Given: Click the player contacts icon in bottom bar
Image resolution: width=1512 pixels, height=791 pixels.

---

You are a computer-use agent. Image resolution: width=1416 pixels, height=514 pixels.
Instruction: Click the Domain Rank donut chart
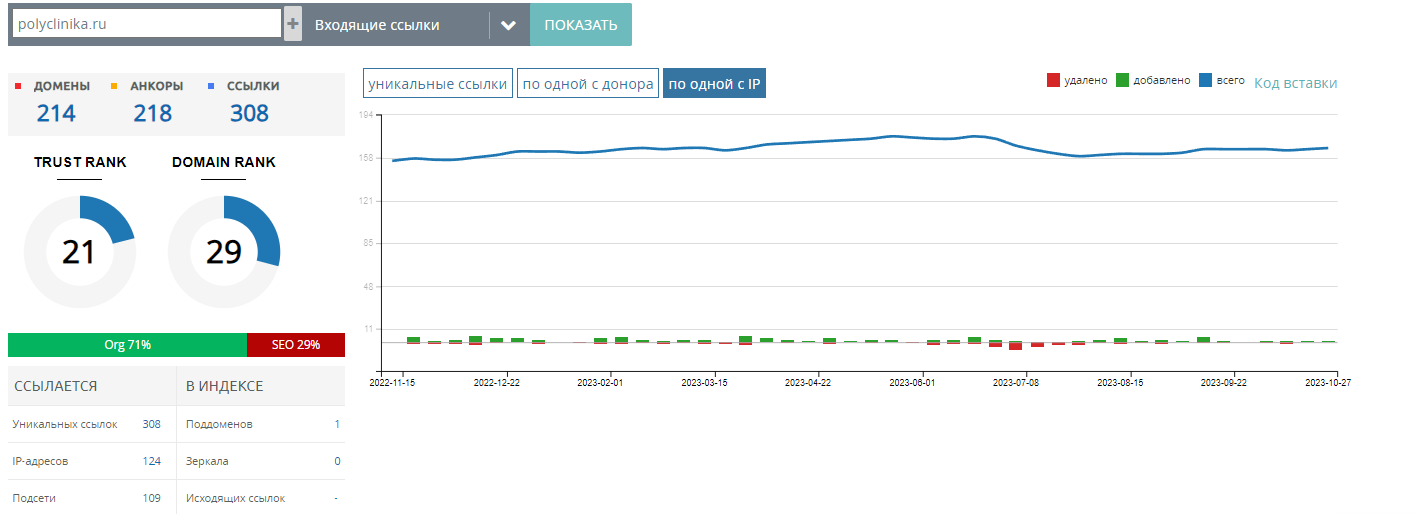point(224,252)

* **TASK OBJECTIVE**:
Pull every line containing the string "Image" out of the data above and copy it.

* **SOLUTION BELOW**:
Image resolution: width=1512 pixels, height=791 pixels.
You are a computer-use agent. Image resolution: width=1416 pixels, height=514 pixels.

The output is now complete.